Newcastle gets Democracy and Choice - they decide if they want a Mayor

Yesterday the House of Commons debated whether Newcastle be given the opportunity to have a Mayor. To my amazement the Labour politicians all voted against the proposal. The truth is that the Coalition Government is giving people the choice over whether to have an elected mayor or not.
This is a decision for the people of Newcastle - apparently the North East MPs do not agree with giving this choice, notwithstanding their own decision to introduce Mayors in London, Hartlepool, Middlesborough, North Tyneside and beyond. Led by Nick Brown they voted against the proposal. Fortunately we won and choice carried the day: I spoke strongly in favour of Mayors, who have been a massive success abroad, and in London; the London mayoralty, headed by Ken Livingstone and now Boris Johnson, has been a success - with transformational changes to the capital. I said:
“I believe very strongly that every city does need a mayor of similar clout, able to knock heads together and to push things forward on a public, private and voluntary and charity sector basis and sell their city abroad,”

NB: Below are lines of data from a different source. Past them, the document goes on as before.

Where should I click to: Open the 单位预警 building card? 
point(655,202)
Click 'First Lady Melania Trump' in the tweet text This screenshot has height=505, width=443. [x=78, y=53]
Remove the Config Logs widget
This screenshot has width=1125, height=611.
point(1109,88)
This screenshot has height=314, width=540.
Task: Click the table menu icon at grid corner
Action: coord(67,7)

The referendum order was passed by the committee, meaning residents are now on course to be asked about their views on May 3 – along with polls in other major English cities. If approved, mayoral elections will take place on November 15

The key issue is that local people now have the choice. Just as Labour opposed the Police Commissioners [and every other reform that has been proposed by the Coalition] I find their opposition to democracy to be simply staggering:
Let the People theres a strange concept!